**EXTRACT:**
May 2, 2016

Evaluating Online Nonprobability Surveys

Vendor choice matters; widespread errors found for estimates based on blacks and Hispanics

By Courtney Kennedy, Andrew Mercer, Scott Keeter, Nick Hatley, Kyley McGeeney and Alejandra Gimenez

As the costs and nonresponse rates of traditional, probability-based surveys seem to grow each year, the advantages of online surveys are obvious – they are fast and cheap, and the technology is pervasive. There is, however, one fundamental problem: There is no comprehensive sampling frame for the internet, no way to draw a national sample for which virtually everyone has a chance of being selected.

The absence of such a frame has led to lingering concerns about whether the fraction of the population covered by nonprobability approaches can be made to look representative of the entire population. For roughly 15 years, independent studies suggested that the answer to that question was generally “no” if the goal was to make accurate population estimates.1 Over time, though, researchers and sample vendors have developed technologies and statistical techniques aimed at improving the representativeness of online nonprobability surveys. Several recent case studies suggest a future (some would argue a present) in which researchers need not have an expensive, probability-based sample to make accurate population estimates.2

Key elements of the study

9 online nonprobability samples
Comparison with an RDD-recruited panel
56 measures including 20 benchmarks

Estimated bias on full sample results
Estimated bias on subgroup results
Estimated accuracy of regression models
Demographic profile by sample
Political profile by sample
Variability of estimates across samples

To better understand the current landscape of commercially available online nonprobability samples, Pew Research Center conducted a study in which an identical 56-item questionnaire was administered to nine samples supplied by eight different vendors.

Nearly all of the questions (52) were also asked on waves of the Center’s probability-based American Trends Panel (ATP), which is conducted predominantly online but features mail response for adults who do not have internet access. The samples were evaluated using a range of metrics, including estimated bias on 20 full sample survey estimates for which high quality government benchmarks are available, estimated bias for major demographic subgroup estimates, and predictive accuracy of four different regression models. Among the most important findings of this study are the following:

  • Online nonprobability surveys are not monolithic. The study finds, as a starting point, that the methods used to create online nonprobability samples are highly variable. The vendors differ substantially in how they recruit participants, select samples and field surveys. They also differ in whether and how they weight their data. These design differences appear to manifest in the samples’ rankings on various data quality metrics. In general, samples with more elaborate sampling and weighting procedures and longer field periods produced more accurate results. That said, our data come from just nine samples, so the effects of these factors are not well isolated, making these particular conclusions preliminary at best.
Notable differences in data quality across online samples
  • Some biases are consistent across online samples, others are not. All the samples evaluated include more politically and civically engaged individuals than benchmark sources indicate should be present. The biases on measures of volunteering and community problem-solving were very large, while those on political engagement were more modest. Despite concerns about measurement error on these items, it is accepted that these errors are real because several studies have documented a link between cooperation with surveys and willingness to engage in volunteer activities.3

There is also evidence, though less consistent, that online nonprobability samples tilt more toward certain lifestyles. Most of the samples have disproportionately high shares of adults who do  not have children, live alone, collect unemployment benefits and are low-income. In some respects, this squares with a stereotype one might imagine for people who find time to participate in  online survey panels, perhaps akin to a part-time job. On other dimensions, however, the online nonprobabilty estimates are either quite accurate (e.g., have a driver’s license or length of time  at current residence) or the biases are not in a consistent direction across the samples (e.g., daily smoking).

**WORK TO COMPLETE:**
1: List the authors credited in the report on online nonprobability surveys.
2: Continue the report on online nonprobability surveys, starting after its last sentence.
The lines that follow are drawn from a different source.

**AVAILABLE DATA:**
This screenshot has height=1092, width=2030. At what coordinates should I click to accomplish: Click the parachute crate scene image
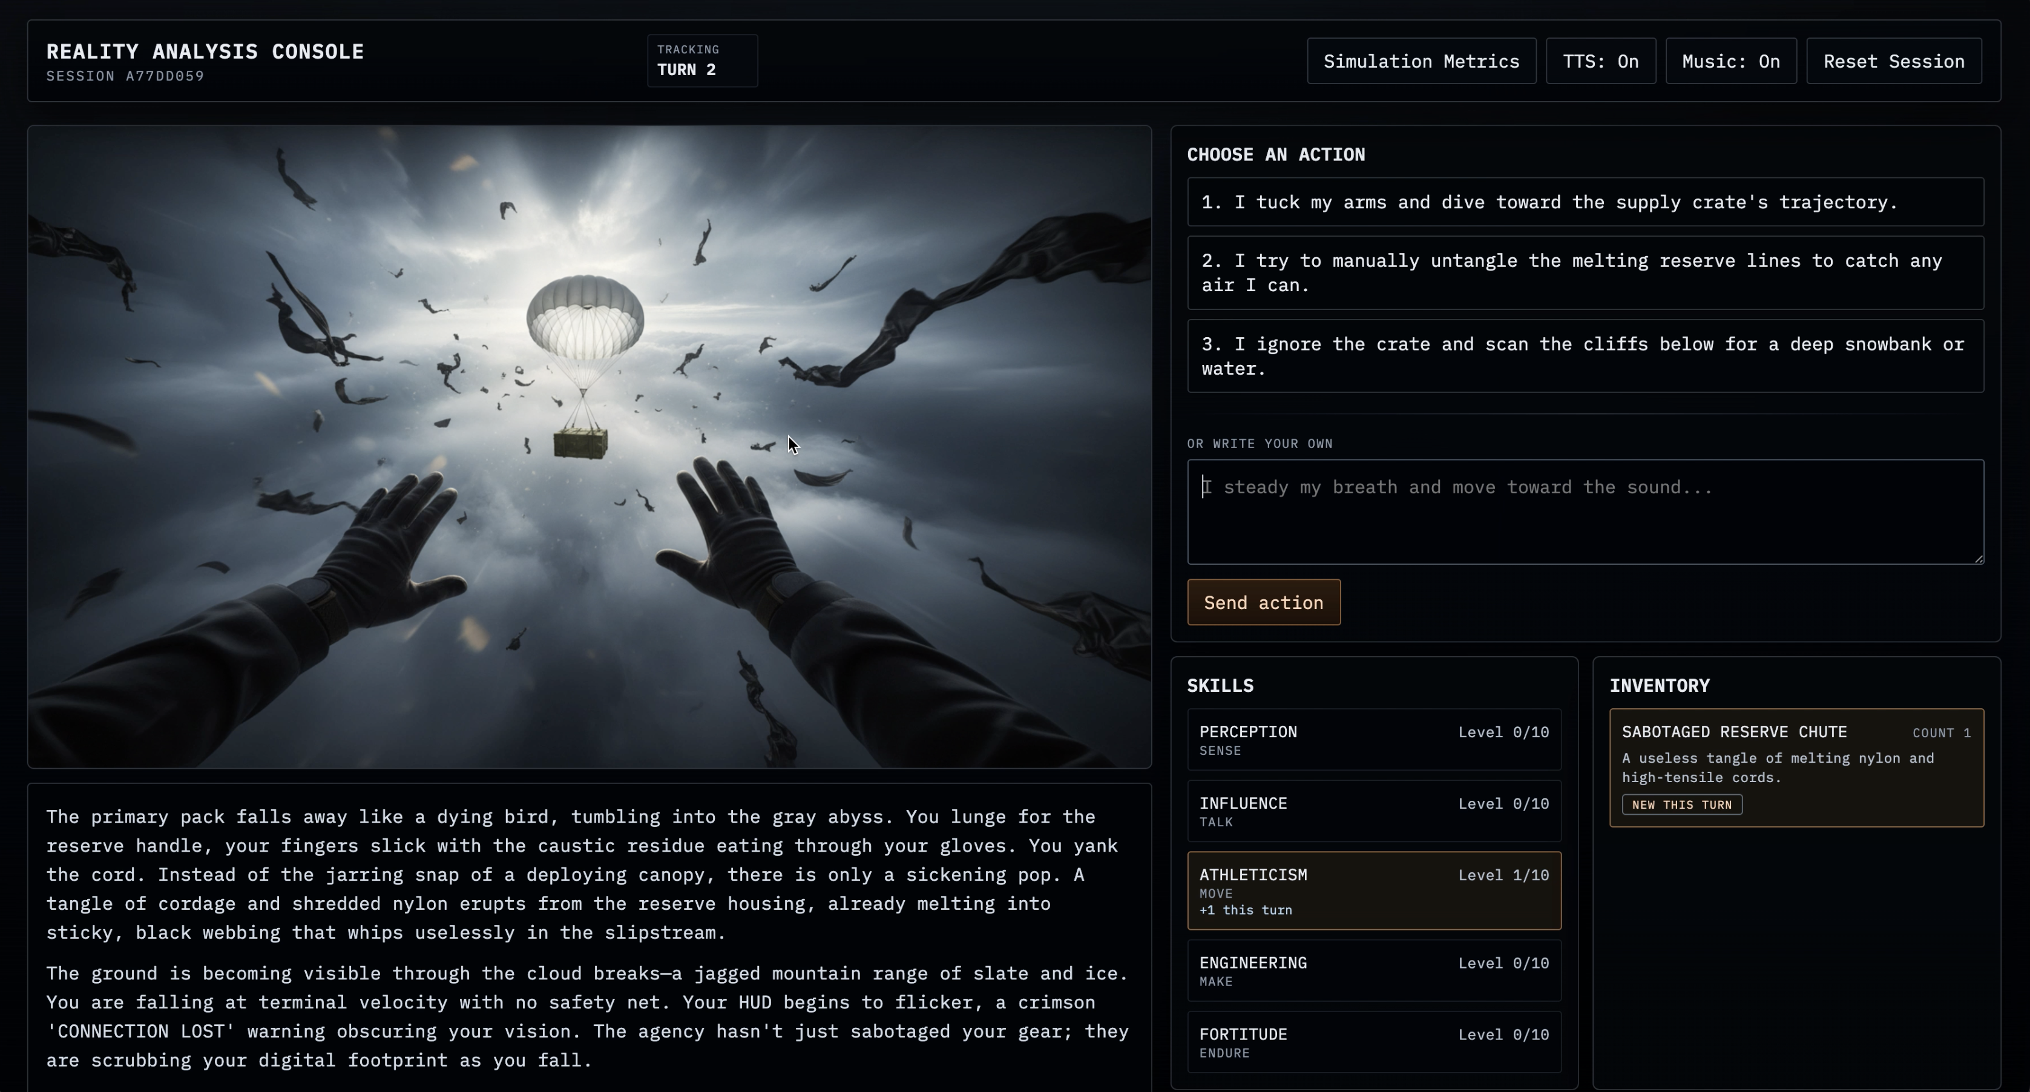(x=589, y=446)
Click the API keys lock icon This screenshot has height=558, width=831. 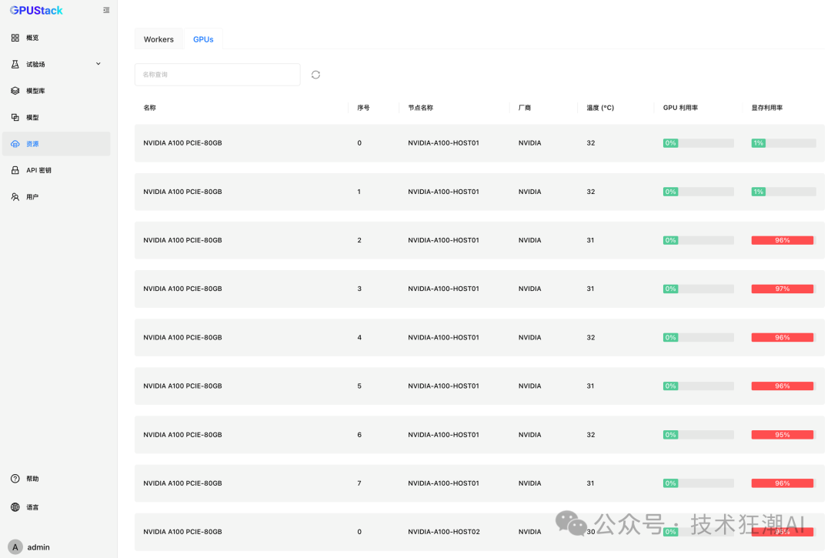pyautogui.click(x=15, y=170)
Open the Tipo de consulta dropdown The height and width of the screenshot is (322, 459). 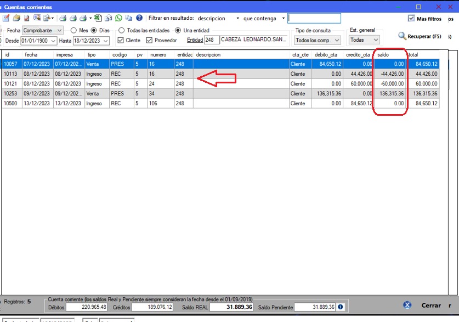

**WRITTEN RESPONSES:**
1: Courtney Kennedy, Andrew Mercer, Scott Keeter, Nick Hatley, Kyley McGeeney, Alejandra Gimenez

2:
  • Widespread errors found for estimates based on blacks and Hispanics. Online nonprobability survey vendors want to provide samples that are representative of the diversity of the U.S. population, but one important question is whether the panelists who are members of racial and ethnic minority groups are representative of these groups more broadly. This study suggests they are not. Across the nine nonprobability samples, the average estimated bias on benchmarked items was more than 10 percentage points for both Hispanics (15.1) and blacks (11.3). In addition, the online samples rarely yielded accurate estimates of the marginal effects of being Hispanic or black on substantive outcomes, when controlling for other demographics. These results suggest that researchers using online nonprobability samples are at risk of drawing erroneous conclusions about the effects associated with race and ethnicity.
  • A representative demographic profile does not predict accuracy. For the most part, a sample’s unweighted demographic profile was not a strong predictor of the accuracy of weighted survey estimates. For example, the two samples with the lowest overall accuracy ranked very highly in terms of how well their unweighted demographics aligned with population benchmarks.4 The implication is that what matters is that the respondents in each demographic category are reflective of their counterparts in the target population. It does not do much good to get the marginal distribution of Hispanics correct if the surveyed Hispanics are systematically different from Hispanics in the larger population.
  • One of the online samples consistently performed the best. Sample I consistently outperformed the others including the probability-based ATP, ranking first on nearly all of the dimensions considered.5 This top-performing sample was notable in that it employed a relatively elaborate set of adjustments at both the sample selection and weighting stages. The adjustments involved conditioning on several variables that researchers often study as survey outcomes, such as political ideology, political interest and internet usage. Our impression is that much of sample I’s success stems from the fact that it was designed (before and/or during fielding) to align with the population benchmarks on this broader array of dimensions. Unfortunately, we cannot rigorously test that assertion with the data at hand because we have just one survey from that vendor and the relevant design features were not experimentally manipulated within that survey. While the fact that sample I was conditioned on variables that are often treated as survey outcomes raises important questions, it still appears that the sample I vendor has developed an effective methodology. The results from this study suggest that they produce a more representative, more accurate national survey than the competition within the online nonprobability space.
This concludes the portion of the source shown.